The upshot of the above reasoning is that the authority vested under Article 63A is not unfettered, nor does it grant omnipotence to the party leader. A declaration to the contrary is, thus, not only erroneous in law but also marks a departure from precedents of the superior judiciary.
Adverting now to the issue of person specificity, it is worth delving into the history of the proviso to section 5 of the 2002 Order. The 2002 Order was promulgated by the then Chief Executive, on the eve of the General Elections conducted in October 2002. The leaders of the two major opposition parties – Benazir Bhutto and Nawaz Sharif – had already been disqualified from becoming members of Parliament. Resultantly, the proviso to section 5 of the 2002 Order became a tool for the regime to stifle dissent and preclude dissident politicians from leading their political parties in the election campaign. Additionally, it would be germane to state that the 2002 Order was not deliberated by the Parliament. Rather, the Parliament that came into existence after the General Elections provided indemnity to the 2002 Order along with a myriad of other laws promulgated by the Chief Executive.

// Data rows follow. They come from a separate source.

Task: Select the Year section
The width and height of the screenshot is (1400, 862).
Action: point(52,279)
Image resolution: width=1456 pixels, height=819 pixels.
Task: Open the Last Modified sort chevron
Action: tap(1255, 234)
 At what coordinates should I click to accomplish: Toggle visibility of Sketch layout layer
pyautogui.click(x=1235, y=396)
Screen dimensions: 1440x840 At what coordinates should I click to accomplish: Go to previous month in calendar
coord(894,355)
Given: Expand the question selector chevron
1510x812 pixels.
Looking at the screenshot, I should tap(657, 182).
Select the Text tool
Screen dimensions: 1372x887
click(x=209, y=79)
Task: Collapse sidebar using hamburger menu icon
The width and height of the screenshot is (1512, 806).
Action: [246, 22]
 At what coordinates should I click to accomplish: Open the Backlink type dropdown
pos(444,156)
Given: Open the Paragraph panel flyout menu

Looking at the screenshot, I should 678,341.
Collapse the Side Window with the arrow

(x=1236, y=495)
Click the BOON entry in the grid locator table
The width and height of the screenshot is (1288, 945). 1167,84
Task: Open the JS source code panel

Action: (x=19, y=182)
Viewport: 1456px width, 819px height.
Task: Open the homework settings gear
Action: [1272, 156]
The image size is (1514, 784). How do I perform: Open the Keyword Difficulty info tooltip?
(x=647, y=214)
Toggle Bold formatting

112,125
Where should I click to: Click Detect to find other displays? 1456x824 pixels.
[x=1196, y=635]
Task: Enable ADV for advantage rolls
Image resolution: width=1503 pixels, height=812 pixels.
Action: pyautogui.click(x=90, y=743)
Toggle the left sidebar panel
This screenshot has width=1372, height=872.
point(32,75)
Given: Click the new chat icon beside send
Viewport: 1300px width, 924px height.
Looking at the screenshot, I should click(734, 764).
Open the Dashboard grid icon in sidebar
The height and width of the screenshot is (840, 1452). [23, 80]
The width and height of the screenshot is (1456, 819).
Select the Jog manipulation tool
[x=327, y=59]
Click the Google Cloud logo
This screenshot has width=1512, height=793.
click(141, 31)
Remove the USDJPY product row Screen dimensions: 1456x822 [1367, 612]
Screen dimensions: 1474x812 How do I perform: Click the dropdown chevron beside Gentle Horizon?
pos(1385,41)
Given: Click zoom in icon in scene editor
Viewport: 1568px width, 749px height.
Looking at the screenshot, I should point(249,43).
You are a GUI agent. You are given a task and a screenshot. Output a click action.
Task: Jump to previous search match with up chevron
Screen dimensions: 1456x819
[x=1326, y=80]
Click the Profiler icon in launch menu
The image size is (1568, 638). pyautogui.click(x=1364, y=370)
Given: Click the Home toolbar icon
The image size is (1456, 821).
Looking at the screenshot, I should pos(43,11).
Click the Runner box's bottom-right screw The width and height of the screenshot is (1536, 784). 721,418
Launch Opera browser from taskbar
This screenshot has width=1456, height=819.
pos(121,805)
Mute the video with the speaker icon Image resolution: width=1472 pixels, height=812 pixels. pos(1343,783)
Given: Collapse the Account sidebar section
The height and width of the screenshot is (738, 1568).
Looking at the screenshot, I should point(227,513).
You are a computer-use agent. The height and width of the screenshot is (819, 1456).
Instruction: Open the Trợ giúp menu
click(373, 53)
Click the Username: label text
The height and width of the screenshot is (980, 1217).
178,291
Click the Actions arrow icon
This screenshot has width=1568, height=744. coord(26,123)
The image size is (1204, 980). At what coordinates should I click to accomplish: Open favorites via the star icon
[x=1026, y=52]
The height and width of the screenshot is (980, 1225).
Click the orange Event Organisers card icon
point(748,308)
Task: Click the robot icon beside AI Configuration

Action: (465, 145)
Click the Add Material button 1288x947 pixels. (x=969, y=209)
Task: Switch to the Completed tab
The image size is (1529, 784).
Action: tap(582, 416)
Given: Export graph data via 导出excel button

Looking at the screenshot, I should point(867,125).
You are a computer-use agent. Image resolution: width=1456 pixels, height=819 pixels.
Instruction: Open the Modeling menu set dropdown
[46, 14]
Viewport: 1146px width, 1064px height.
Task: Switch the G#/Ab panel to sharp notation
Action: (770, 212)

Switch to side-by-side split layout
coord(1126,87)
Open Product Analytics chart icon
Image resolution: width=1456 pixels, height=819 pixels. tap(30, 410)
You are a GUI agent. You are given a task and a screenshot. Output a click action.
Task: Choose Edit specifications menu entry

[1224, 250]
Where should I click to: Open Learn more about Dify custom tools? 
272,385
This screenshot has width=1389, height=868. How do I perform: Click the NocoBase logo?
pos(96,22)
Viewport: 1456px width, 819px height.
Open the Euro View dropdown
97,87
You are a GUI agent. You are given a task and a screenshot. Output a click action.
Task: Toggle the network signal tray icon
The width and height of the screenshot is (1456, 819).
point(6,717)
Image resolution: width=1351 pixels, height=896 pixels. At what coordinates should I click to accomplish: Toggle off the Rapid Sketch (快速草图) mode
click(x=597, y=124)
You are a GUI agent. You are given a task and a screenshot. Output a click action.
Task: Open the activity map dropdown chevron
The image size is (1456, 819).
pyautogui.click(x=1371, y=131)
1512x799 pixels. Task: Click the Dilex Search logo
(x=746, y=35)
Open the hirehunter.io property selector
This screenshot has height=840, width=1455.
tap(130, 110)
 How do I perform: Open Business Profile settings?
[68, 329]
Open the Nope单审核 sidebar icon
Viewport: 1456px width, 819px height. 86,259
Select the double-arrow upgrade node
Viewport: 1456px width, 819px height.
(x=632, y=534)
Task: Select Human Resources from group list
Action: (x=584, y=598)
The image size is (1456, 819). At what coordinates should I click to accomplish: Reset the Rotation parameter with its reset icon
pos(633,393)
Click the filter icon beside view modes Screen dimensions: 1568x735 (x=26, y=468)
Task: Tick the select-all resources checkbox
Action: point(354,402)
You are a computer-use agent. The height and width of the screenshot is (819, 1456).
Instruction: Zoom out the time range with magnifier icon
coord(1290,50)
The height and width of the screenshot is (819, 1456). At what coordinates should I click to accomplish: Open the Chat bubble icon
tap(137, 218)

Juxtaposed with the aforementioned 2002 Order, the Act was passed after considerable debate and deliberation. Moreover, the Elections Bill 2016 (‘Bill’) was introduced before the Parliamentary Committee on Election Reforms on 20th December 2016. Section 202 of the said bill excluded the proviso to section 5 of the erstwhile 2002 Order. Hence, section 203 of the Act was simply a reproduction of section 202 of the Bill presented on 20th December 2016. The decision to exclude the proviso to section 5, therefore, predates the disqualification of Mian Muhammad Nawaz Sharif. The decision to exclude the proviso marks a vindication of the democratic project, whereby laws defaced during dictatorial regimes are improved so as to advance the fundamental rights of citizens. To hold that the exclusion of the proviso does not change the scope of section 203 of the Act perpetuates a person-specific law promulgated during an undemocratic regime. Moreover, the judgment also significantly curtails the right to join a political party, as enshrined in Article 17(2) on the basis of the aforesaid proviso. In his judgment in Jibendra Kishore’s case, Justice Cornelius held:
The very conception of a fundamental right is that it being a right being guaranteed by the Constitution cannot be taken away by the law, and it is not only technically inartistic but a fraud on the citizens for the makers of the Constitution to say that a right is fundamental but that it may be taken away by the law.
Conclusion
The judgment in Zulfiqar Ahmed Bhutta v Federation of Pakistan marks an important point in the legal history of Pakistan. By holding that the right to join or form a political party is also subject to restrictions not expressly enunciated therein, the Court may have paved the way for the State to trample upon the rights of the citizens. Furthermore, perpetuating a law promulgated to artificially amputate unwanted elements from the body politic during dictatorial rule jeopardizes the organic evolution of the political process.
Fundamental rights are not static but are pregnant with vitality to address the complexities of modern democracies. The unwritten constitutional nuances, the invisible meanings lurking under the written text of our Constitution make it an evergreen, living document. Right to form or be a member of a political party is not limited to the clerical formation of a political party but instead carries within it the right of a political party to be able to actively participate in the political life of the country, to be able to freely profess and propagate its political ideology. With the Court blocking the Parliament’s attempt to allow individuals disqualified from being Parliamentarians to lead political parties, the fate of both political parties and fundamental rights now hangs in the balance.